++++ Excerpt
United States District Court, W.D. Missouri, Southern Division

January 8, 2020

STEVEN L. REED, Plaintiff,
v.
CLIFF SMART, Missouri State University President, et al., Defendants.

          ORDER AND OPINION GRANTING MSU DEFENDANTS' MOTION TO DISMISS

          BETH PHILLIPS, CHIEF JUDGE

         In this case, pro se Plaintiff Steven L. Reed alleges that his freedom of speech and other civil rights were violated in front of the library at Missouri State University (“MSU”). Now pending is Defendant Missouri State University President Clif Smart (“Smart”) (misnamed Cliff Smart in the Complaint), Missouri State University Board of Governors (“MSU Board of Governors”), Vice Presidents of Missouri State University (“Vice Presidents of MSU”), and Missouri State University Security Guard's (“MSU Security Guard”) (collectively, the “MSU Defendants”) Motion to Dismiss Plaintiff's Complaint. (Doc. 12.) The motion argues that the Complaint is barred by Eleventh Amendment immunity and fails to state a claim upon which relief may be granted. As explained below, the Court finds that Plaintiff has failed to state a claim against the MSU Defendants. The motion, (Doc. 12), is therefore GRANTED.
++++++++
→ **Requests**:
[a] From the court order above, print the passage starting at "United States District" and ending at "et al., Defendants.".
[b] Using the court order above, decide whether each statement agrees with it. Answer yes or no for each and quote the deciding words.
(i) The court that issued the order sits in the Eastern Division.
(ii) The university president's name was given incorrectly in the Complaint.
(iii) The Court denied the motion to dismiss.
[c] According to the court order above, where does Reed allege his civil rights were violated?
++++ Recorded data
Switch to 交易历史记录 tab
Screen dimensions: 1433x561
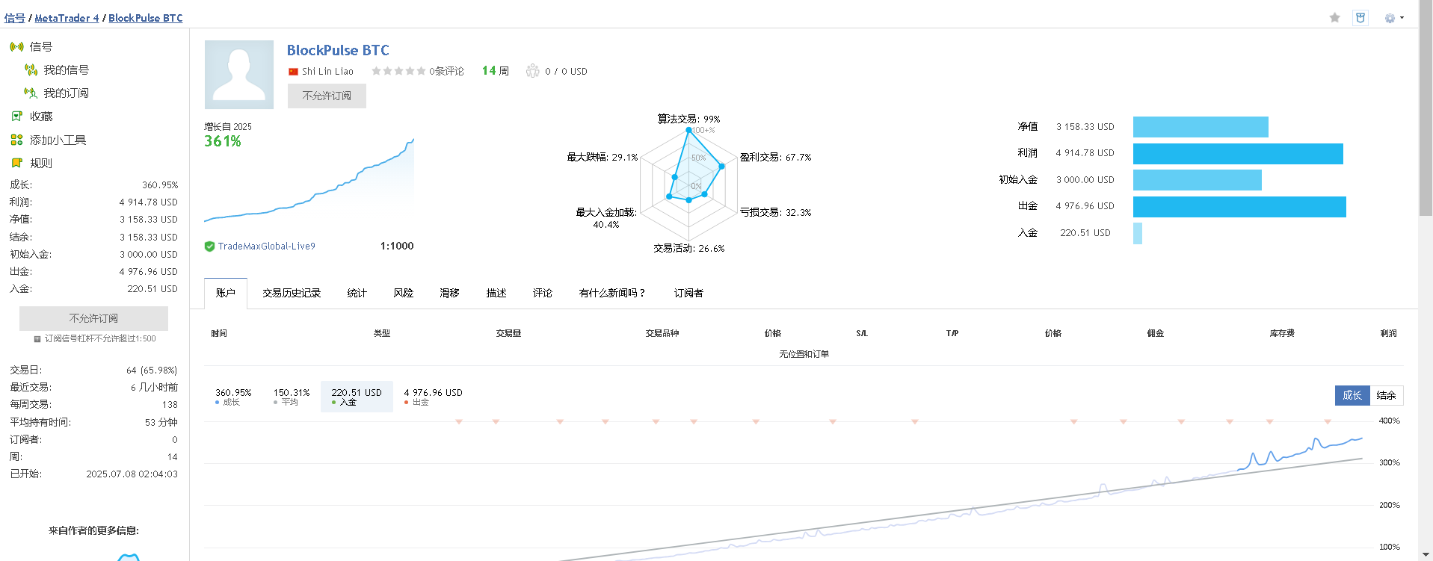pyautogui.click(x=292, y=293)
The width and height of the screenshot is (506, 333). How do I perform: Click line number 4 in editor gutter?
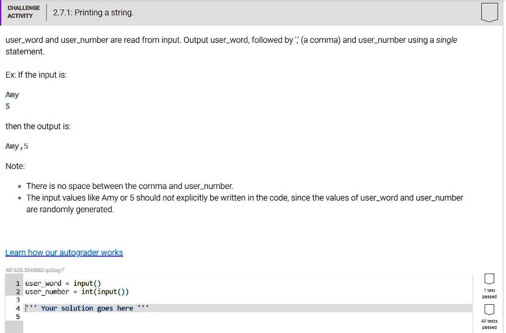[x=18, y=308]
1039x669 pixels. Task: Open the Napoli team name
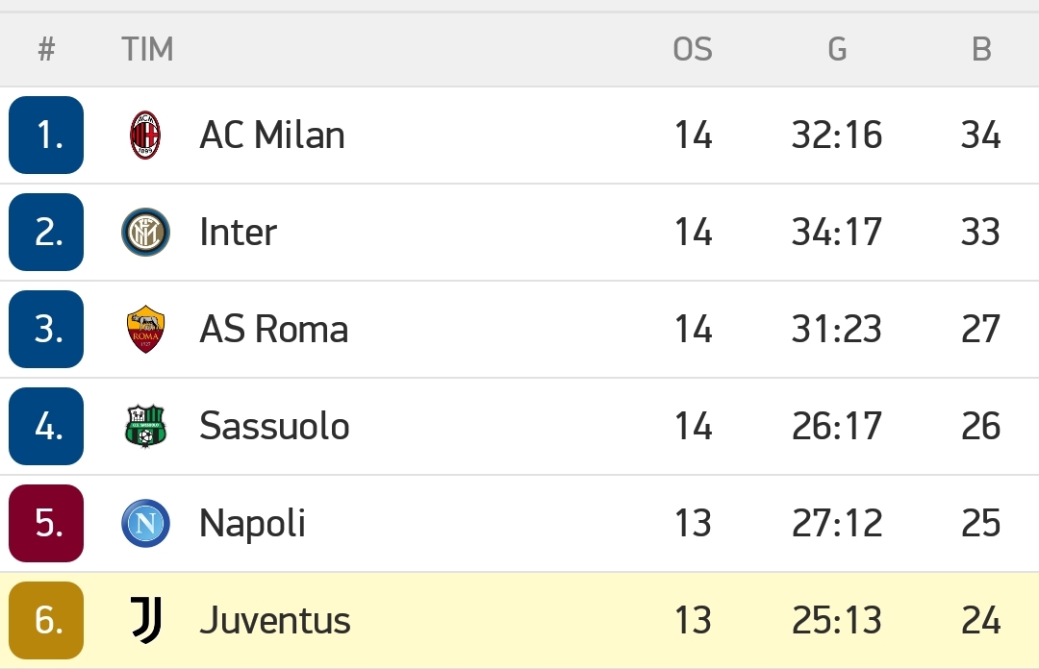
++++++++
++++ Recorded data
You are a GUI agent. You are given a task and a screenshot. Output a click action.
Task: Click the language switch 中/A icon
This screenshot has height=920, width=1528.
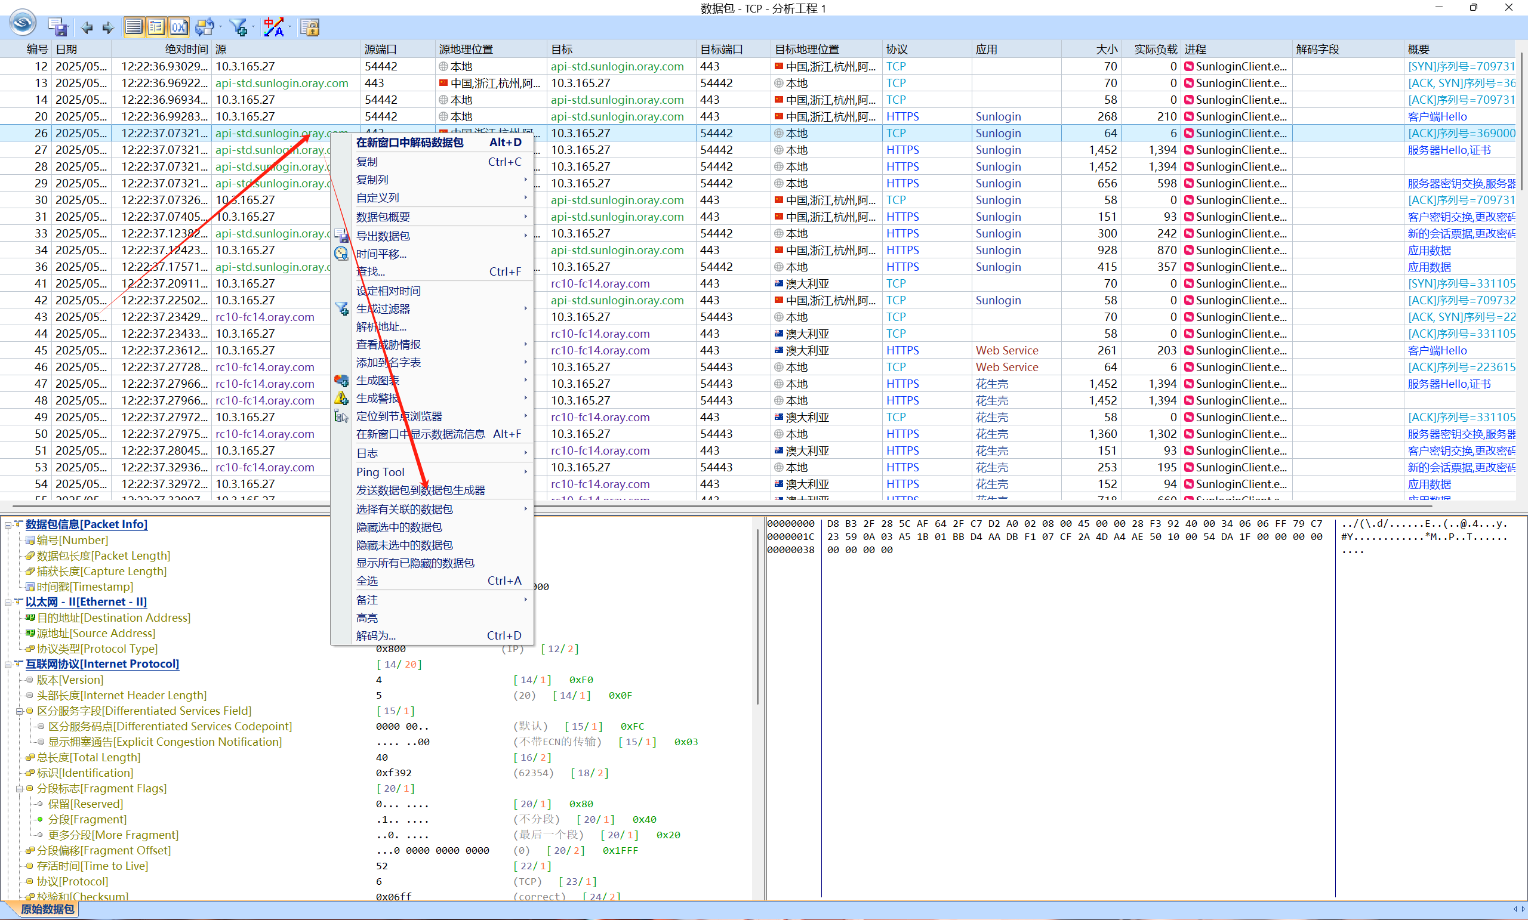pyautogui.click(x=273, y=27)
++++++++
++++ Recorded data
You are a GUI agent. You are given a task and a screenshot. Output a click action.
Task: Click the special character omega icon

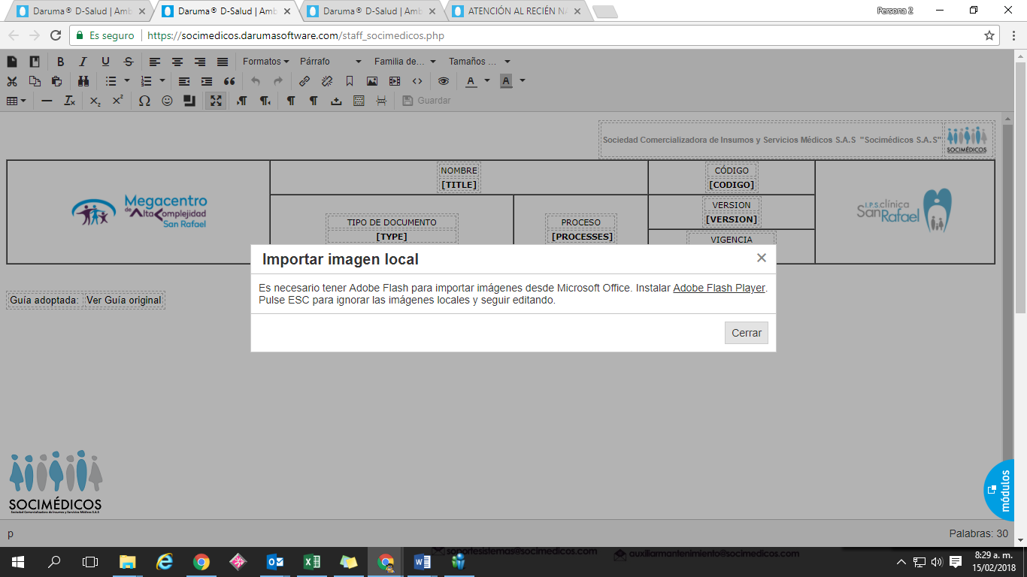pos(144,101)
++++++++
→ **Exercise responses**:
[a]
United States District Court, W.D. Missouri, Southern Division

January 8, 2020

STEVEN L. REED, Plaintiff,
v.
CLIFF SMART, Missouri State University President, et al., Defendants.

[b]
(i) No: "United States District Court, W.D. Missouri, Southern Division"
(ii) Yes: "(misnamed Cliff Smart in the Complaint)"
(iii) No: "The motion, (Doc. 12), is therefore GRANTED."

[c] In front of the library at Missouri State University.